Figure 3. ABC Bullion Buy/Sell price physical gold, 9 am, October 15, 2025
Source: ABC Bullion daily email
If anyone in that queue buys an ounce of physical gold, they will need to pay $A6,599.70 at the time of writing. That is higher than the spot price of physical gold, which on the same day is $A6,423.30.
And if they walk out of the store, change their mind merely a second later, and re-enter the store, to sell the same ounce of gold, they will receive just $A6,230.30.
The difference represents an immediate loss of $369.40 or 5.5 per cent. That 5.5 per cent is risk-free revenue to ABC Bullion, and it is the ‘frictional’ cost of trading physical gold.
As an aside, ABC Bullion is a vertically integrated precious metals group founded in 1972 and half owned by Andrew, Paul and Phillip Cochineas. Other shareholders include CEO Janie Simpson, her father Francis Gregg, and presumably others. It retails through ABC Bullion, refines through ABC Refinery, sells into Hong Kong through Goldenage International, offers storage facilities through Custodian Vaults and manufactures the Melbourne Cup trophy through W.J. Sanders. The company reportedly generated A$18.5 billion in revenue in 2024 – more than Gina Reinhradt’s Hancock Prospecting.
Those revenues are at least partly thanks to the massive brokerage the company earns when people trade physical gold. For a buyer of a kilogram of gold bullion, the frictional cost is just under A$10,000.00.
My question is, why would you pay this if you can gain precisely the same gold exposure through an exchange-traded fund? Buying shares on the ASX-listed ETF GOLD would result in materially lower costs.
The ASX-listed GOLD ETF is managed by Global X, and the Australian administrator is Global X Management (AUS) Limited. The fund’s vault is based in London.

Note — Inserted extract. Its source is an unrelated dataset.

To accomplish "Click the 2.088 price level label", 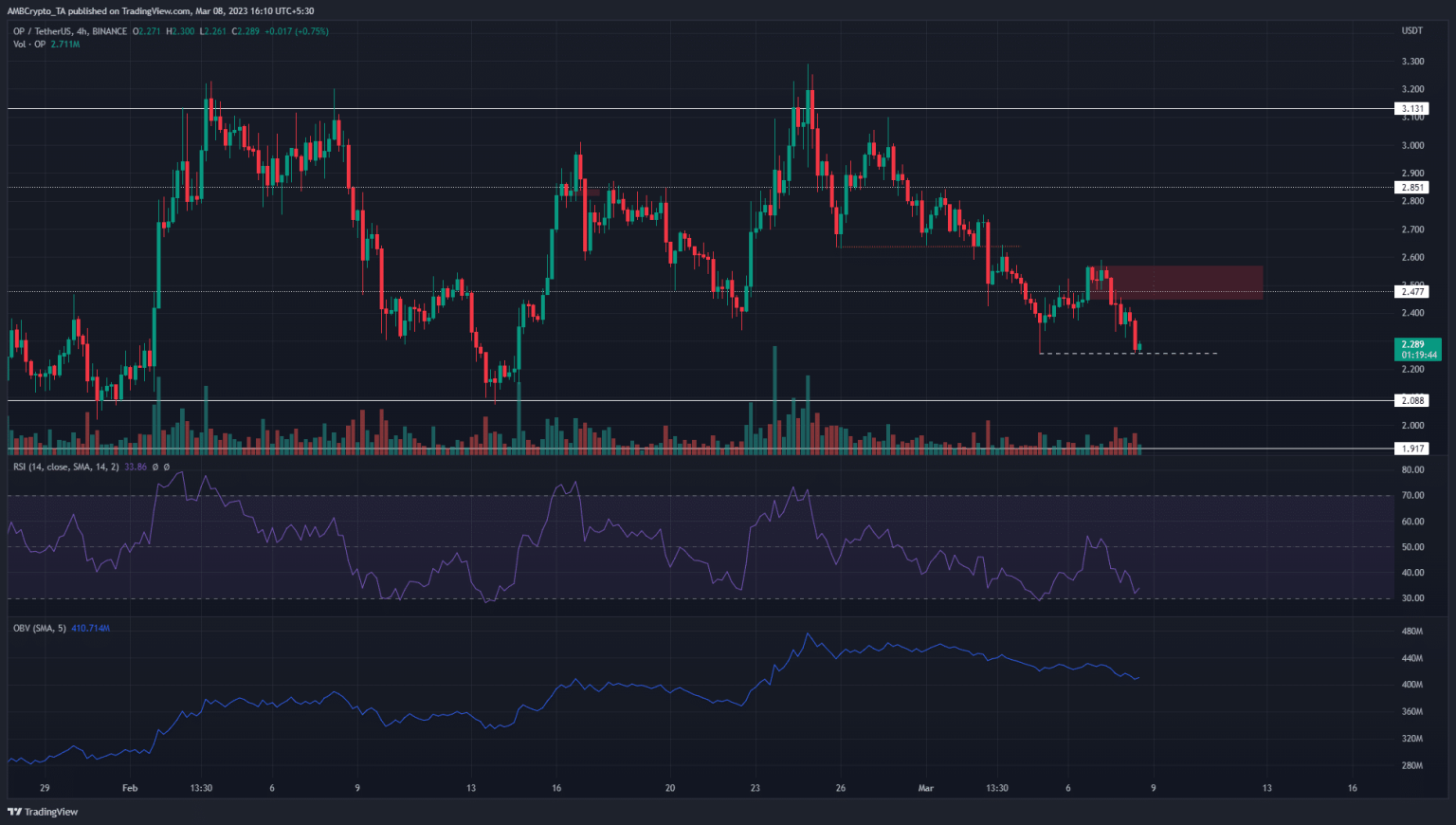I will tap(1412, 400).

Each unit of the GOLD ETF represents a fraction of a fine troy ounce of gold. Buying 107.4 GOLD ETF units would provide equivalent exposure to an ounce of gold, requiring an outlay of A$6,331.

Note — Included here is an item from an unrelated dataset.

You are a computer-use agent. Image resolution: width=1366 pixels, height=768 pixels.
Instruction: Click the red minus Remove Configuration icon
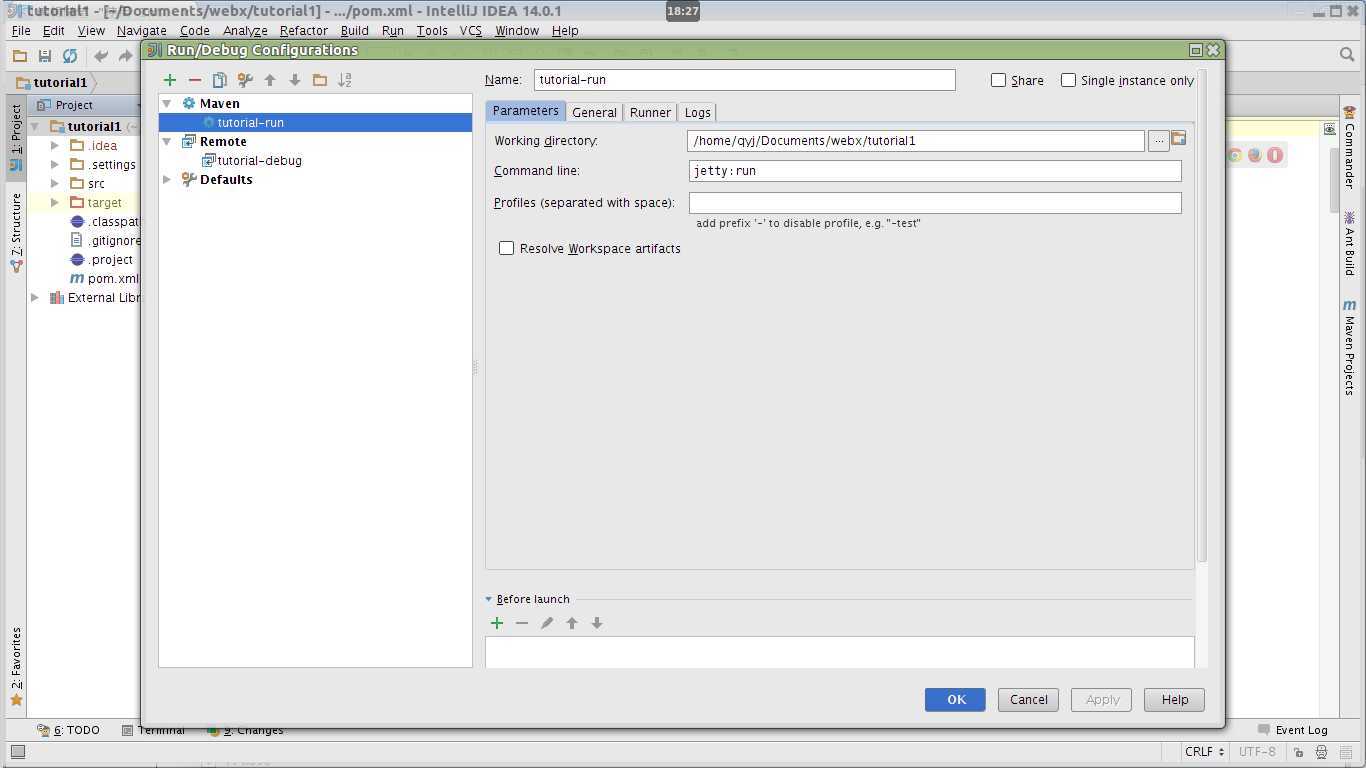tap(195, 80)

Importantly, however, a round-trip transaction on the ASX would incur brokerage costs of between $20 and $40 through Nabtrade or Commsec – a far cry from the $370 associated with buying and selling an ounce of physical gold at ABC Bullion.

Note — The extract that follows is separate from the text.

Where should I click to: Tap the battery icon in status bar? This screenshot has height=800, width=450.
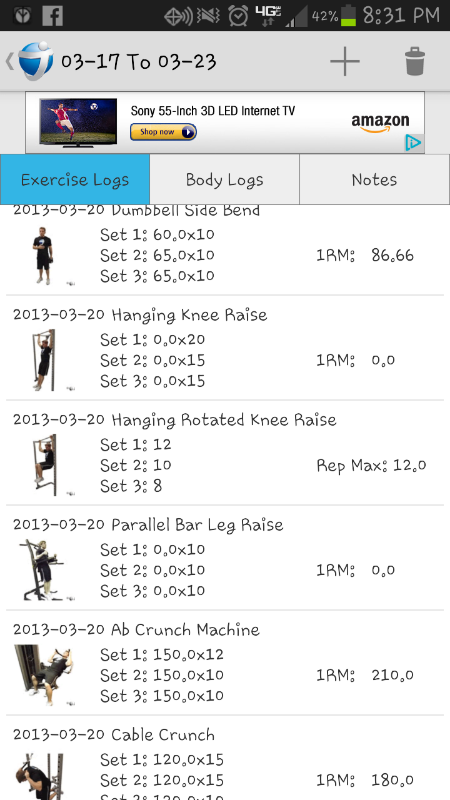click(348, 15)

A kilogram of gold is equivalent to 32.15 Troy ounces. Therefore, buying 32 Troy ounces through the GOLD ETF would incur an outlay of about A$203,000 and brokerage of just $220 to $240 through Commsec and Nabtrade. Double that for a round trip and it is still miles away from the $10,000 spread you’re handing over to ABC Bullion for the same transaction.
So why does anyone buy physical gold?
One reason explained to me is the belief that if anarchy were to break out in Australia, or the nation were invaded, our paper currency would be worthless and having a few ounces of gold would help keep the lights on and food on the table.
The issue with this idea is that in a lawless society, a gold hoard is likely to be stolen or violently appropriated from its holder. Indeed, having stores of physical gold is likely to be a liability rather than an asset in the scenarios contemplated by many who buy physical gold.
And so, buying physical gold is irrational on several fronts. Perhaps leave its accumulation to central banks and those commanding armies. And if your only reason for buying gold, is the belief its price is going to continue surging, buy the ETF rather than physical gold.